Competition in this online content space is building, thanks to YouTube’s European expansion and the German availability of the Amazon-owned over-the-top service LOVEFiLM. Netflix, which currently has limited European reach, is said to be eying further rollouts in the region, including in Germany. The streaming platform posted a classified ad on its website last year calling for “experienced linguists” in seven European and Asian languages, including German, to customize the site for “target” markets. Thus far, it has not formally announced any further European expansion beyond its existing territories: the U.K., Sweden, Denmark, Norway and Finland.
 
Nevertheless, gearing up for an increasingly competitive OTT landscape, Pro­SiebenSat.1 and RTL Group last year announced a joint-venture online-video platform that was being billed as “the German Hulu” by the local media. Those plans were nixed by the federal cartel office, the Bundeskartellamt, due to the two groups’ dominance in free-TV broadcasting.
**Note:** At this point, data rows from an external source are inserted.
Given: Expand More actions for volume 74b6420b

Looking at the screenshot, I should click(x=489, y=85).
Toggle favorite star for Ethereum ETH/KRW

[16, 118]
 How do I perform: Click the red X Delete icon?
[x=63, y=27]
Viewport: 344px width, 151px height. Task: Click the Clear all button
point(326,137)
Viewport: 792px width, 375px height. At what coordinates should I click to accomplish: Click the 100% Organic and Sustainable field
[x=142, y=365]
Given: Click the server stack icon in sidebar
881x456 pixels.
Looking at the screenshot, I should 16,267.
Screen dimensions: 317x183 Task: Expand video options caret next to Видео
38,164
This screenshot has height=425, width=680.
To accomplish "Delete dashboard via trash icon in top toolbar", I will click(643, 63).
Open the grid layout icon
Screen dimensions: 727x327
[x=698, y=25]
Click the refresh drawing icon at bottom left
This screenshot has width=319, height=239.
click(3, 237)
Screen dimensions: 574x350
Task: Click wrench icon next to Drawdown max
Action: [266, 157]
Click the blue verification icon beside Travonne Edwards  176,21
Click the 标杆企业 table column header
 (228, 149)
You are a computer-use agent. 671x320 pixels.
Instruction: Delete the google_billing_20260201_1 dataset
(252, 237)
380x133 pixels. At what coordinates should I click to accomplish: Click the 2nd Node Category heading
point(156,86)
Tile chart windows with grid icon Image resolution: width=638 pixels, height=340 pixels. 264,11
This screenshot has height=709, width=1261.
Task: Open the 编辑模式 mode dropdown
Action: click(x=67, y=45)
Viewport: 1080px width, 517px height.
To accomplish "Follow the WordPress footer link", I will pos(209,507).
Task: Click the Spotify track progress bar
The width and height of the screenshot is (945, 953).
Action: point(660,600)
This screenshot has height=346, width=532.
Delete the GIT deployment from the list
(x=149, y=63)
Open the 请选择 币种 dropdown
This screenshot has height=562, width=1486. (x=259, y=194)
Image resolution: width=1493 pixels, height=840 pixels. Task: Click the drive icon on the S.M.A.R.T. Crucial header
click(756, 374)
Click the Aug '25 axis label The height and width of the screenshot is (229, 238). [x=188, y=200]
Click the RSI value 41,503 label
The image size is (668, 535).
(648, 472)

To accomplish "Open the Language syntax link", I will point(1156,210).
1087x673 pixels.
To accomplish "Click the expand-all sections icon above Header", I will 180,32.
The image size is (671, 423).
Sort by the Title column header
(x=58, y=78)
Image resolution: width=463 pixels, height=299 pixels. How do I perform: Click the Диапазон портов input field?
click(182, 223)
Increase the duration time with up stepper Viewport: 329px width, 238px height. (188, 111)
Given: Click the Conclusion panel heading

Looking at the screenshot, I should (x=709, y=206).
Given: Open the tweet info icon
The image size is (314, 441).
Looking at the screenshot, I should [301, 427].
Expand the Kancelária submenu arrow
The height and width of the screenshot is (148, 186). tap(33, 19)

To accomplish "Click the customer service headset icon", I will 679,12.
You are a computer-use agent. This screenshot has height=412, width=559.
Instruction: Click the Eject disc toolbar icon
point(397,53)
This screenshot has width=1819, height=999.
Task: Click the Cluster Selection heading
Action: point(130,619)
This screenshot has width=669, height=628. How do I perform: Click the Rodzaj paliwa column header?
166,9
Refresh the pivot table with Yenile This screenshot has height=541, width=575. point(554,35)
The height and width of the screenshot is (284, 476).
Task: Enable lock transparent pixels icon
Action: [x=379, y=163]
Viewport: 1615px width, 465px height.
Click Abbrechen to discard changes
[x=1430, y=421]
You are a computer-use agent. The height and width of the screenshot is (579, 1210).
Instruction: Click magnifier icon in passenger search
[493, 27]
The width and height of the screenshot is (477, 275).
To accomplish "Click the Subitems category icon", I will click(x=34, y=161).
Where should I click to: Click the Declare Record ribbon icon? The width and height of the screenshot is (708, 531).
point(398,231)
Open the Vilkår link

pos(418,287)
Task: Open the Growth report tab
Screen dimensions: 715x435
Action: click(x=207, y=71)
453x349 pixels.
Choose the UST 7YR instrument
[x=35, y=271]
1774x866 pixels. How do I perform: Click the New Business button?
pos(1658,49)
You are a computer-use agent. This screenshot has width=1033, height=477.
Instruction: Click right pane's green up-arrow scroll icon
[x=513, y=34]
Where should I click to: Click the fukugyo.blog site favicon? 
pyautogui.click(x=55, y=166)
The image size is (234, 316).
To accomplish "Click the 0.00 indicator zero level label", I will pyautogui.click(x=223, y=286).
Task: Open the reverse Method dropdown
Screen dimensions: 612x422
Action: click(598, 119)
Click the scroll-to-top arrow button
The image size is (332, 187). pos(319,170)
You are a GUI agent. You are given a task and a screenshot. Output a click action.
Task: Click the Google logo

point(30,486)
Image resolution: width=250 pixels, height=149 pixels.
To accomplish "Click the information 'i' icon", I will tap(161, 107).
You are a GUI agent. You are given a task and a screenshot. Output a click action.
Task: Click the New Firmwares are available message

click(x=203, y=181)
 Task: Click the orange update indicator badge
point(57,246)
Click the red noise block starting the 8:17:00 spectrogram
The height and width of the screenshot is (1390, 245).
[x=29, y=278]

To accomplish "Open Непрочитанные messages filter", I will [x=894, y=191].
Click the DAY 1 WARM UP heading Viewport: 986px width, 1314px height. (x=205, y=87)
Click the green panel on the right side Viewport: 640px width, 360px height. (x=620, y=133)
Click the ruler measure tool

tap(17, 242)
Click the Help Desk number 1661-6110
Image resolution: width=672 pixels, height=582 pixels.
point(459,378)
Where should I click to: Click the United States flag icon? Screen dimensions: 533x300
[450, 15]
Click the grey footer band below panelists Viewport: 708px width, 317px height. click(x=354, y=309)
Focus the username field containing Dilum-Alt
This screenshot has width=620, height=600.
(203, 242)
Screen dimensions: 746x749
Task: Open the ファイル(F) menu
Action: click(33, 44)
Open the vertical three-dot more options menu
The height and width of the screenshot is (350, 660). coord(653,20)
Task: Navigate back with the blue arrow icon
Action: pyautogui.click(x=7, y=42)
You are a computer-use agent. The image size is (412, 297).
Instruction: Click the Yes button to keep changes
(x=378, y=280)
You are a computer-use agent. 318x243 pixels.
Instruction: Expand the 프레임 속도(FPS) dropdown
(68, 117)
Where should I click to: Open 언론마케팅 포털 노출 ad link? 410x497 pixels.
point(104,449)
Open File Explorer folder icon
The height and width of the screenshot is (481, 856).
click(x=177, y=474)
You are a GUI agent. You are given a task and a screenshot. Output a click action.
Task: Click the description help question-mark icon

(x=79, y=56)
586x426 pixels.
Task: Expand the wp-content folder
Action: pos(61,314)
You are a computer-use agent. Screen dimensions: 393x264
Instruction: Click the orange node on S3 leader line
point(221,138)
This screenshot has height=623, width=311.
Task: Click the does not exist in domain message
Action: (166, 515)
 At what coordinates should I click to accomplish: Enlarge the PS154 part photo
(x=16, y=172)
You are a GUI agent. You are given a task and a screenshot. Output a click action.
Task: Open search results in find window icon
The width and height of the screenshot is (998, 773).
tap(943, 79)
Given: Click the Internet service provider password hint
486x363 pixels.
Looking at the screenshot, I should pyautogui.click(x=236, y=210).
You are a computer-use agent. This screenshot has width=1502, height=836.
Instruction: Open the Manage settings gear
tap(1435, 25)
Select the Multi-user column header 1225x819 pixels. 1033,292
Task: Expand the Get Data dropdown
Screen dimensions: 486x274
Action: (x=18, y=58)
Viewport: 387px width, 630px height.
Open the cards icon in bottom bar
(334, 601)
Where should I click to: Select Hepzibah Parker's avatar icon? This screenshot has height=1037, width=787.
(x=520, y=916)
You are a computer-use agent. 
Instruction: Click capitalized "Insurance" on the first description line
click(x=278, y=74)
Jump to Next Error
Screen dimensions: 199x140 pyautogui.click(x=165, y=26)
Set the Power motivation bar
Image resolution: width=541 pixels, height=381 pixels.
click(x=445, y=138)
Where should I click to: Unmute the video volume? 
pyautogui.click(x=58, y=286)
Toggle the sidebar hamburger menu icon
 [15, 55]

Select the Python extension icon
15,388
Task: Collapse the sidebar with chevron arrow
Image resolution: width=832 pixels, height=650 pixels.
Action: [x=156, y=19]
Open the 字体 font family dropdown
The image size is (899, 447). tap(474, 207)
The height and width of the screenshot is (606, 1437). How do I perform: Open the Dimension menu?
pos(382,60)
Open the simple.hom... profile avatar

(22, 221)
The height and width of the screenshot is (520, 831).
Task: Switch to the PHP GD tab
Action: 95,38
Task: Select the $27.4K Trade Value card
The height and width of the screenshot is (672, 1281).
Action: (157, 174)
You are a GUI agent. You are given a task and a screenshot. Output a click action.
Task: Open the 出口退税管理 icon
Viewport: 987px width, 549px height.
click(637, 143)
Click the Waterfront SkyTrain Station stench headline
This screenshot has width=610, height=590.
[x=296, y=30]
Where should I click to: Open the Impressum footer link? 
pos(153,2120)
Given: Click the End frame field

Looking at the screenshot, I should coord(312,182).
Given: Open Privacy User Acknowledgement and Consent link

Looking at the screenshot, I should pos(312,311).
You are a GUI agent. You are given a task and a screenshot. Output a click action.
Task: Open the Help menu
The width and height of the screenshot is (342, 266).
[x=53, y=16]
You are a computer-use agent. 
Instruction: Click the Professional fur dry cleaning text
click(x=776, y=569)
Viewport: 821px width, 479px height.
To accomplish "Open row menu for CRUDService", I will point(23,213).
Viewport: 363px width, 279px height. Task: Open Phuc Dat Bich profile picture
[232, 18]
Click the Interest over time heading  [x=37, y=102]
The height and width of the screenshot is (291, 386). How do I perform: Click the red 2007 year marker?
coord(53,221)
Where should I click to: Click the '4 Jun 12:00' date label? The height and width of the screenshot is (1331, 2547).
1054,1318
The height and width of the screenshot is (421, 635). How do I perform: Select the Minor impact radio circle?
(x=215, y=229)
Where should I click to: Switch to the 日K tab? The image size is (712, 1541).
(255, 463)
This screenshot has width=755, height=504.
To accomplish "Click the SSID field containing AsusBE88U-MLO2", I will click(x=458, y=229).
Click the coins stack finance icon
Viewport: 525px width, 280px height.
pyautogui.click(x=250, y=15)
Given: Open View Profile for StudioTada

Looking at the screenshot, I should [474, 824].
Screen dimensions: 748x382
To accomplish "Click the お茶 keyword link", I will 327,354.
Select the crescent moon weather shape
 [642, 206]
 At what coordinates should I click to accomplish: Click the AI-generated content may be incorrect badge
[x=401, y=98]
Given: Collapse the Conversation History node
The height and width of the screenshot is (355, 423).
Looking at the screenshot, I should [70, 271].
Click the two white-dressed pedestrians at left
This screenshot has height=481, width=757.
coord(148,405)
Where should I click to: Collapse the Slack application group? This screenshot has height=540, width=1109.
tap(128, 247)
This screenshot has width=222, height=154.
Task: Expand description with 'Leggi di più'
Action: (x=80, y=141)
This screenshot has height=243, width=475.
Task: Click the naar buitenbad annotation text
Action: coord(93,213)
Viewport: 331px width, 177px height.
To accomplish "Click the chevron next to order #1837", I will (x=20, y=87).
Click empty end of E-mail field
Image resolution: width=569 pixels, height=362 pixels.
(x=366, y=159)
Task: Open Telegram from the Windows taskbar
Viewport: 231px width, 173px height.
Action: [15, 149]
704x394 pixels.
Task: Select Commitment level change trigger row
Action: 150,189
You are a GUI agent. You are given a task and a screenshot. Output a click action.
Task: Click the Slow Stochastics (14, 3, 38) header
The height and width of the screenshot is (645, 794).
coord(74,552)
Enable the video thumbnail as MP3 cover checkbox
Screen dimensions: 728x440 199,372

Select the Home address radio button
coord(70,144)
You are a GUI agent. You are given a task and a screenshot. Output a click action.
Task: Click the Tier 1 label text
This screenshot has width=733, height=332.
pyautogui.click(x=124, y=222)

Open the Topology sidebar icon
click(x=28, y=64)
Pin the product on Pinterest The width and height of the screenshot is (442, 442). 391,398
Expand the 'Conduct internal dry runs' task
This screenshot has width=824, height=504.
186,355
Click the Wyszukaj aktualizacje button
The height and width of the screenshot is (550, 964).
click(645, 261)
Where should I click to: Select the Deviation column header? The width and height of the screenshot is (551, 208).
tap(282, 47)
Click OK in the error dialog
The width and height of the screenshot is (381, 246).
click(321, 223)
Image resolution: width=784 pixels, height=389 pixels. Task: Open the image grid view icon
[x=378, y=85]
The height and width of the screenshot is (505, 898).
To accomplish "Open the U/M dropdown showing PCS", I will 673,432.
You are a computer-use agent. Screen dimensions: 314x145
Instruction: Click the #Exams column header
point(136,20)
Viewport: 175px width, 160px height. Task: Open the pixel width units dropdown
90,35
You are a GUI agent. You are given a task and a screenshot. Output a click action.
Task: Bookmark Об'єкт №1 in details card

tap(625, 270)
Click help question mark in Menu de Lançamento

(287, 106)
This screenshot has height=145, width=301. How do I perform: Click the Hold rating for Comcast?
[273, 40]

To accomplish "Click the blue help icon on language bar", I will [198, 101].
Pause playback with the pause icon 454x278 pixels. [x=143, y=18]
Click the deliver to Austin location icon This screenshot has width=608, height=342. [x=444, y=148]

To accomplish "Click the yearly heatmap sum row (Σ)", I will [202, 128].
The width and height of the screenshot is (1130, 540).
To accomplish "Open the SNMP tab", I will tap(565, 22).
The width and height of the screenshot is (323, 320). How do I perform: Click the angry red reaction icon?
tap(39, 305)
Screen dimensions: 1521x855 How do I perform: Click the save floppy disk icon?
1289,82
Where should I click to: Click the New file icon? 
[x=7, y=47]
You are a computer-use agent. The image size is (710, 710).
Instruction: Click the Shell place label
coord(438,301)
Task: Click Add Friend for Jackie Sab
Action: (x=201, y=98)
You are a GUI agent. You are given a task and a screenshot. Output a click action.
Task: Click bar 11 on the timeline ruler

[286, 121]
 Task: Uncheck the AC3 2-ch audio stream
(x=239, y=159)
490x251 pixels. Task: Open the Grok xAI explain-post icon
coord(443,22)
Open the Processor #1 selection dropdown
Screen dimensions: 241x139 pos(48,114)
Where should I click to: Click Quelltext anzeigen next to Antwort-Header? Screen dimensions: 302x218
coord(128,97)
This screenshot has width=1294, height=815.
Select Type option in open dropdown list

This is in line with the watchdog’s previous decisions, such as the one to reject publisher Axel Springer’s efforts to buy Haim Saban’s stake in ProSiebenSat.1 in 2005.
 
Those decisions were criticized by many industry spectators, largely because they were seen as preventing German companies from competing on the same playing field as the global media conglomerates.
 
CATCH-UP TIME
In the meantime, all the major free-to-air networks have their own catch-up services. In order to better monetize those ser­vices, the major broadcasters, through their representation in the ratings agency AGF, are exploring ways to add online viewership to linear viewing data. Regular reporting is expected from early next year, with test reports set to be available this summer.
 
This is a necessary step for the commercial TV networks, since there are early indications that average linear consumption time—currently at 289 minutes daily—could decline. Moreover, previously stable viewing shares seem to have become more flexible, as the leading free-to-air network RTL has experienced. Anke Schäferkordt, co-CEO of RTL Group, has said that no channel can expect to see its viewing shares continue to rise given the increasing competition from new channels and OTT services. Even long-running hits have seen their fortunes turn; RTL’s Deutschland sucht den Superstar, the German version of the Idols format, has experienced ratings erosion.
 
Meanwhile, ProSiebenSat.1’s second-largest general-interest channel, Sat.1, is still struggling to recover its former glory. ProSiebenSat.1 has committed its resources to the German market, shedding most of its international channel holdings last year. Indeed, Germany remains the economic engine of the European continent, and was recently ranked by ZenithOptimedia as the only Western European territory in the world’s top ten contributors to adspend growth from 2012 to 2015. For media companies looking to make the most out of this market in flux, the emphasis will certainly be on bolstering their digital-media activities in order to fend off local upstarts and international competitors.